Atlas paced around, looking at her from different angles. “There’s no way this is fire breath, or any breath magic. That ought to be collecting energy in your chest. It looks like the magic is collecting in your extremities—your paws, your wings, even your tail.” He gestured at her tail tip, where now there were sparks of glowing magic which were also starting to swirl. When he touched her tail the sparks suddenly faded away there, but they reappeared when he let go. “How interesting.”

Jarzyl shifted her weight, and excitedly bounced up and down on the spot. It felt like something was building up inside her—a deep sense of potential, of arcane power. More and more magic was rushing all about her, but it felt familiar and comfortable. This was her magic. There was a warm resonant hum to it, as the energy tingled against her scales.
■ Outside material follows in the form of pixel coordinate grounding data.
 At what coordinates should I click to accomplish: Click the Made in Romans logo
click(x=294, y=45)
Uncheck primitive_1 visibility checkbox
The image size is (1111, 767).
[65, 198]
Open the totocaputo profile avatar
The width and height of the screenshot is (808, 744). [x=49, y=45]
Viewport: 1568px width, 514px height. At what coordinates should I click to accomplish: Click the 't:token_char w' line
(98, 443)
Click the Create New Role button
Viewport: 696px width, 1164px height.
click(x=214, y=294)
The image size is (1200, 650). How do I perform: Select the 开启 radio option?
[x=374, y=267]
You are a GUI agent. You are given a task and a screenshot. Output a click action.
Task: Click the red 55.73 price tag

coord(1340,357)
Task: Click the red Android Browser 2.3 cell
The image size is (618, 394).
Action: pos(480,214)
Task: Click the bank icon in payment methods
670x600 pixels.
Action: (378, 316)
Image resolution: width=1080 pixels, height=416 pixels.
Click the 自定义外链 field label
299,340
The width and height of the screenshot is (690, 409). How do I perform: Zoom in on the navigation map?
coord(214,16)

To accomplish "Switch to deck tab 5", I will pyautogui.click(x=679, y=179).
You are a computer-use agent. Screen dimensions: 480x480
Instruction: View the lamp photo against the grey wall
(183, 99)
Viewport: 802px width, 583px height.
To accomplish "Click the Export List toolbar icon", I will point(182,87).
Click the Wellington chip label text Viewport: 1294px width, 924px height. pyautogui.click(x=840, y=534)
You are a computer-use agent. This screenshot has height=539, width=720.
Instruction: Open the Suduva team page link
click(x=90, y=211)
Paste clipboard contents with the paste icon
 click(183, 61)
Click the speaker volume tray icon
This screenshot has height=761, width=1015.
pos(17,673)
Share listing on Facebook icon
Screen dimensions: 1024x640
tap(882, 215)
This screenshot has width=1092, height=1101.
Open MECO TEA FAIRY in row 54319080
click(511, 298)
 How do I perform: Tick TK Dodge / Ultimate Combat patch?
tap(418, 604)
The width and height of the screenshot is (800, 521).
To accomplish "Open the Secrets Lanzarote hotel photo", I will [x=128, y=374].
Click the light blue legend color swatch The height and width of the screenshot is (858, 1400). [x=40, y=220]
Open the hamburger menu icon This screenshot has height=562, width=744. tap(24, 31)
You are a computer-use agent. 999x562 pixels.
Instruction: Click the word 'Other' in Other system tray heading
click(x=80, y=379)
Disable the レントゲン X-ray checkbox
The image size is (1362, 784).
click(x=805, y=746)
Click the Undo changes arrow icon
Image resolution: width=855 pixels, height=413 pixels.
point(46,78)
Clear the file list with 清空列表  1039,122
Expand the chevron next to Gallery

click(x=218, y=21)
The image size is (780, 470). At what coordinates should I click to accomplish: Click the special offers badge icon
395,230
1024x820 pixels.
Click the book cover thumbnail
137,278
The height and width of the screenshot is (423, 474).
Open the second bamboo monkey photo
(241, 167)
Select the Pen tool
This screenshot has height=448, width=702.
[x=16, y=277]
As she kept moving her paws about, she noticed that the sparks seemed to react to the exact position her paws were in. When her limbs were at just the right distance apart, the sparks intensified and glowed brighter. Magic collected around her wings, even more so when she extended them fully open, but there was a sweet spot when her wings were half open which turned the steady cascade of white sparks into streaks of colourful energy.

“That’s very interesting. I wonder—” Atlas started to say.

But then Jarzyl put her wings and her paws into the precise correct spacing and angle. All the sparks became streaks of colour, and then the streaks became swirling, jagged bolts that whirled all around in her in a sphere of colourful, humming magic. The whole world twisted around her, and Jarzyl felt a wave of disorientation as her internal compass spun suddenly.

And then suddenly she was elsewhere. All was quiet and still, and the magic around her body was gone. But she was no longer in her bedroom. Instead, she was sitting in the kitchen again. She’d displaced herself. “Oh. That is interesting.”